::: PROVIDED DATA

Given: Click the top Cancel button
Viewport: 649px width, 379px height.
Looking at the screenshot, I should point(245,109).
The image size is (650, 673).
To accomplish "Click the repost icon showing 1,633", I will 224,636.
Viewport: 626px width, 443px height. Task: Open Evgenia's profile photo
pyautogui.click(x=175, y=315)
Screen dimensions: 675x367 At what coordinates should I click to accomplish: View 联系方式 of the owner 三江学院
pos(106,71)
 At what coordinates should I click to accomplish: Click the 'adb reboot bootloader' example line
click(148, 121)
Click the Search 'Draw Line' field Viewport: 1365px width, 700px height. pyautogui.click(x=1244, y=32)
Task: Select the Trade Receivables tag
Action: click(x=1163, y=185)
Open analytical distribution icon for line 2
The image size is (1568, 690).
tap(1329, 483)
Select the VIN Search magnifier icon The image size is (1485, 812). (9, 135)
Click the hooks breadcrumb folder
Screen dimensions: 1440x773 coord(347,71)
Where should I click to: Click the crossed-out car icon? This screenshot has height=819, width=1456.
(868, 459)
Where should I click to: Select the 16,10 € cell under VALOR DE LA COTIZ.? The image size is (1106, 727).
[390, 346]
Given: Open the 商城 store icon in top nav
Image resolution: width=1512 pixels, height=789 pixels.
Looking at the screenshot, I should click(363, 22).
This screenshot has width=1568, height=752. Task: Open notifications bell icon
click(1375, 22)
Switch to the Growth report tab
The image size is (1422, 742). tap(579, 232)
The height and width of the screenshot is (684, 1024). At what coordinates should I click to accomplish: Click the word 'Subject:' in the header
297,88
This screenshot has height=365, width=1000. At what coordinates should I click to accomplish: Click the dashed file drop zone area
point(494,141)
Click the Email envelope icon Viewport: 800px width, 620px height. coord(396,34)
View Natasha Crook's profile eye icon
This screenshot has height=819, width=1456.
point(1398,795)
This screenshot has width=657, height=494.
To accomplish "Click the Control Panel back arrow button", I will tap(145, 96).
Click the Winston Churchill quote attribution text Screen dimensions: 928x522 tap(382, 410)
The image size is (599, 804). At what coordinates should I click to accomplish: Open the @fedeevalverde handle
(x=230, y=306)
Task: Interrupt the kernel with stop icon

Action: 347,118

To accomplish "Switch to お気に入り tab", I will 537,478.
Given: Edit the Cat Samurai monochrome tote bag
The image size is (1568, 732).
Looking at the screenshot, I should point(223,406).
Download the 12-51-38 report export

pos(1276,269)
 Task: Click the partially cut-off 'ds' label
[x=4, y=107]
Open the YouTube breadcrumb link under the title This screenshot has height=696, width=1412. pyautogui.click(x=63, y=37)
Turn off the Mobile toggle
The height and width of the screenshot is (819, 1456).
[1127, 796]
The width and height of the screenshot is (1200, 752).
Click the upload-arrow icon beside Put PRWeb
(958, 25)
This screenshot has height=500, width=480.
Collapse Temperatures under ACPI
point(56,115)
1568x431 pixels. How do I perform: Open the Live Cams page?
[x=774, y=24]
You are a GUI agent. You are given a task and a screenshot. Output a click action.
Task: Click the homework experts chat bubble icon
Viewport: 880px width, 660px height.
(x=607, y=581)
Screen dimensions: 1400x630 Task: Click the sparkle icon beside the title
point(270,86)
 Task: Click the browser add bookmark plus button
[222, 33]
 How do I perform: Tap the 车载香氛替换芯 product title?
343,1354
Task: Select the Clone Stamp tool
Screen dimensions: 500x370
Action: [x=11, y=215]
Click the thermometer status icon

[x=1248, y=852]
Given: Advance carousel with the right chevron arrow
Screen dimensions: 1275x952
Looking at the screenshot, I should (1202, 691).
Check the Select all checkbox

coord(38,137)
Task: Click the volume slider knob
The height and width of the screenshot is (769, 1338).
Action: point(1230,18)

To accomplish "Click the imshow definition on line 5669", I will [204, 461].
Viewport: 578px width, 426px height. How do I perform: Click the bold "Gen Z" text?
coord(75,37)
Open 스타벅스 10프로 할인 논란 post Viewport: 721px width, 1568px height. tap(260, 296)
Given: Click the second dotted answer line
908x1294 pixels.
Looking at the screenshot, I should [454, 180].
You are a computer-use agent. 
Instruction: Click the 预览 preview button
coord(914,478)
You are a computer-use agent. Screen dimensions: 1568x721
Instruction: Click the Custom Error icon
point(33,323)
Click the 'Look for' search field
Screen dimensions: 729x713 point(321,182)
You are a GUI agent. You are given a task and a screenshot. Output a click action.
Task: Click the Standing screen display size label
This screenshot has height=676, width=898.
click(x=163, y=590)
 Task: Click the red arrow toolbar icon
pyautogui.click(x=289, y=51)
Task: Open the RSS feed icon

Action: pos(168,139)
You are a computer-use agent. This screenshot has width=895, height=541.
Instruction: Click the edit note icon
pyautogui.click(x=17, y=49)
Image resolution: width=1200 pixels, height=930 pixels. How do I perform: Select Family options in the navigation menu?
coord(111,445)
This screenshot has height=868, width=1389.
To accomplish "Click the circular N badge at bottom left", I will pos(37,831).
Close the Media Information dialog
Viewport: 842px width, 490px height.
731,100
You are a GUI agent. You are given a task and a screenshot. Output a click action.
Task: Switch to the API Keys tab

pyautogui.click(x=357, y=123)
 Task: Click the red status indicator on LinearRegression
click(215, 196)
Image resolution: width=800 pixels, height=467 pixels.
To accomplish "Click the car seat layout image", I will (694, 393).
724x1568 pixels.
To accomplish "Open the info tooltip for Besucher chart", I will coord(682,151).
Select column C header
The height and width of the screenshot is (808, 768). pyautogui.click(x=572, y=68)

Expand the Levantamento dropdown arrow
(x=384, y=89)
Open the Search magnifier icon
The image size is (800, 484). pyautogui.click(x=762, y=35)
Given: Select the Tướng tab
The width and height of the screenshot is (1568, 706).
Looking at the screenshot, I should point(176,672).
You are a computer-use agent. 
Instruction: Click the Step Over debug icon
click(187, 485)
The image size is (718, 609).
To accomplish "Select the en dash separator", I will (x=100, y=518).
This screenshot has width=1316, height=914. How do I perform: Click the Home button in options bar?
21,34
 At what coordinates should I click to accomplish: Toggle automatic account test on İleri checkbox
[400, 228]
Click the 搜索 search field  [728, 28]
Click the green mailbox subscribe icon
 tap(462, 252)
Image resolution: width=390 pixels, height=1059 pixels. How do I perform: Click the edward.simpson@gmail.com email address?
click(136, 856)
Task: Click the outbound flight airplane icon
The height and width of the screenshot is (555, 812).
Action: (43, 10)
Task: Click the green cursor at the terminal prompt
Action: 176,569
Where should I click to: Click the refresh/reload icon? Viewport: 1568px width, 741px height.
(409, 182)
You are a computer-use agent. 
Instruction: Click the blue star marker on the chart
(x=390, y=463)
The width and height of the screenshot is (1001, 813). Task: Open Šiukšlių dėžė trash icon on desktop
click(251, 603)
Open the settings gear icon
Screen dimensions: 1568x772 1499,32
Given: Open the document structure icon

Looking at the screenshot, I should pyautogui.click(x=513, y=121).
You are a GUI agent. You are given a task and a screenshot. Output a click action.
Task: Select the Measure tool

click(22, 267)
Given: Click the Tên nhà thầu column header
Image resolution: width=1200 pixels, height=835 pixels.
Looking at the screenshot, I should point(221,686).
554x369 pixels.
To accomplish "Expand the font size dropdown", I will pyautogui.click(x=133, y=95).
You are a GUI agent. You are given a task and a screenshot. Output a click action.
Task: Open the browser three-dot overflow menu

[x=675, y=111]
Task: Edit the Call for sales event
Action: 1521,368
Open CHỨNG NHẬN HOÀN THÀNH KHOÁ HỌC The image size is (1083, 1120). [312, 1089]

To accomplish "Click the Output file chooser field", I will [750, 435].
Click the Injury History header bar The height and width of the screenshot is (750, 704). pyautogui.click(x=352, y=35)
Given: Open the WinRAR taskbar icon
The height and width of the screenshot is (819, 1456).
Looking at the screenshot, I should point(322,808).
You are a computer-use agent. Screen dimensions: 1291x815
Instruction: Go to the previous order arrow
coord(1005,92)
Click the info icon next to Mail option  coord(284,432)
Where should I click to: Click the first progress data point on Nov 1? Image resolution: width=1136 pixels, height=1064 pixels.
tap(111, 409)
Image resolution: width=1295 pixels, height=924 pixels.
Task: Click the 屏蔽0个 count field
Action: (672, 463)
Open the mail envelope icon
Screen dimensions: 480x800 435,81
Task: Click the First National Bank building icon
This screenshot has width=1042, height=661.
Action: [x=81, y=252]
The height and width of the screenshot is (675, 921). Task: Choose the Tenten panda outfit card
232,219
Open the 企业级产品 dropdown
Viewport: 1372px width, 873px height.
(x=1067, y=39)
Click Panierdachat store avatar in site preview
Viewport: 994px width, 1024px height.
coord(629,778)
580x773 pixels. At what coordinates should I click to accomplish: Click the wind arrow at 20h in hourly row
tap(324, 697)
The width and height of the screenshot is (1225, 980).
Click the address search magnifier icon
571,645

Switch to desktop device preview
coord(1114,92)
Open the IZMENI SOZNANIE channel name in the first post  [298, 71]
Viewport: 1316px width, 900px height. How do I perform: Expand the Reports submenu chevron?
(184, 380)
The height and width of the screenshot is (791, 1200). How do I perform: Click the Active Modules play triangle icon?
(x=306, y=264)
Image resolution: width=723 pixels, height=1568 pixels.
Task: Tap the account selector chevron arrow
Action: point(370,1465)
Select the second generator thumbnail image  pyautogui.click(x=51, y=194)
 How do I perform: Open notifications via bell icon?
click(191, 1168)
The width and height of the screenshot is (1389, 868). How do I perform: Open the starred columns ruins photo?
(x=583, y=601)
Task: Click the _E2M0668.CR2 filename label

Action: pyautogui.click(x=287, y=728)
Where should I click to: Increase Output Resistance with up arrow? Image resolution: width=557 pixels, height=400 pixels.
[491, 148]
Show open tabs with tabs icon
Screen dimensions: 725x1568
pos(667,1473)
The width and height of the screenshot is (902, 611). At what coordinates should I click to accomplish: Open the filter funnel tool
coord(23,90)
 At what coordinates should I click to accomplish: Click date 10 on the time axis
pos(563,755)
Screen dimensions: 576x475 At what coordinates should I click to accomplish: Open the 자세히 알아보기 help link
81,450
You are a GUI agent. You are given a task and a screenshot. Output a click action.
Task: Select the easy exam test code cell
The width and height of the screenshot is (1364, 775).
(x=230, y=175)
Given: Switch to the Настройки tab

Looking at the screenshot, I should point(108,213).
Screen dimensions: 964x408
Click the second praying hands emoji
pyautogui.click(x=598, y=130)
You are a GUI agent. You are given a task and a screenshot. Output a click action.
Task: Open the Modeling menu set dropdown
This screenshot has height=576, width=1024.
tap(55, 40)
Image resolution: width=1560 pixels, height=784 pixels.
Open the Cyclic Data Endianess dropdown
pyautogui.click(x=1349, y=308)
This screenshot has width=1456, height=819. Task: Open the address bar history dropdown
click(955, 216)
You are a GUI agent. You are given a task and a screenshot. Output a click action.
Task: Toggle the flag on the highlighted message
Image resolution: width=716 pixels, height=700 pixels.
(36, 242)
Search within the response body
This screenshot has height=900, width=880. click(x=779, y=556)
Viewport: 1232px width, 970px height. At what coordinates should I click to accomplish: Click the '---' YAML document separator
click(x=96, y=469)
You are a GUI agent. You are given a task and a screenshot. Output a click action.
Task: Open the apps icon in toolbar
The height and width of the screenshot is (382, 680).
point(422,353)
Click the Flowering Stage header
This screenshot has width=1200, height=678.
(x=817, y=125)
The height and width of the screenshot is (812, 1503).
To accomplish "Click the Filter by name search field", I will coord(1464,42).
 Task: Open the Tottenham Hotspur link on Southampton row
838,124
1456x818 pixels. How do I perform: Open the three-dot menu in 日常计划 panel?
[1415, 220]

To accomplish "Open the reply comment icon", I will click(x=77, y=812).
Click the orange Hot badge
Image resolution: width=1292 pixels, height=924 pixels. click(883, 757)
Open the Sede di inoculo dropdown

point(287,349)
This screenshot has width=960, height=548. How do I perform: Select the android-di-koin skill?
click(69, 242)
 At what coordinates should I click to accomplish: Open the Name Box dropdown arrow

::::::

WORK TO BE COMPLETED:
Convert the part of the data above that opens with the line containing "This screenshot has height=500, width=480." and closes with the line containing "coord(914,478)" into a JSON list of strings, one string per line, omitting blank lines.

SOLUTION TO THE EXERCISE:
[
  "This screenshot has height=500, width=480.",
  "Collapse Temperatures under ACPI",
  "point(56,115)",
  "1568x431 pixels. How do I perform: Open the Live Cams page?",
  "[x=774, y=24]",
  "You are a GUI agent. You are given a task and a screenshot. Output a click action.",
  "Task: Click the homework experts chat bubble icon",
  "Viewport: 880px width, 660px height.",
  "(x=607, y=581)",
  "Screen dimensions: 1400x630 Task: Click the sparkle icon beside the title",
  "point(270,86)",
  " Task: Click the browser add bookmark plus button",
  "[222, 33]",
  " How do I perform: Tap the 车载香氛替换芯 product title?",
  "343,1354",
  "Task: Select the Clone Stamp tool",
  "Screen dimensions: 500x370",
  "Action: [x=11, y=215]",
  "Click the thermometer status icon",
  "[x=1248, y=852]",
  "Given: Advance carousel with the right chevron arrow",
  "Screen dimensions: 1275x952",
  "Looking at the screenshot, I should (1202, 691).",
  "Check the Select all checkbox",
  "coord(38,137)",
  "Task: Click the volume slider knob",
  "The height and width of the screenshot is (769, 1338).",
  "Action: point(1230,18)",
  "To accomplish \"Click the imshow definition on line 5669\", I will [204, 461].",
  "Viewport: 578px width, 426px height. How do I perform: Click the bold \"Gen Z\" text?",
  "coord(75,37)",
  "Open 스타벅스 10프로 할인 논란 post Viewport: 721px width, 1568px height. tap(260, 296)",
  "Given: Click the second dotted answer line",
  "908x1294 pixels.",
  "Looking at the screenshot, I should [454, 180].",
  "You are a computer-use agent. ",
  "Instruction: Click the 预览 preview button",
  "coord(914,478)"
]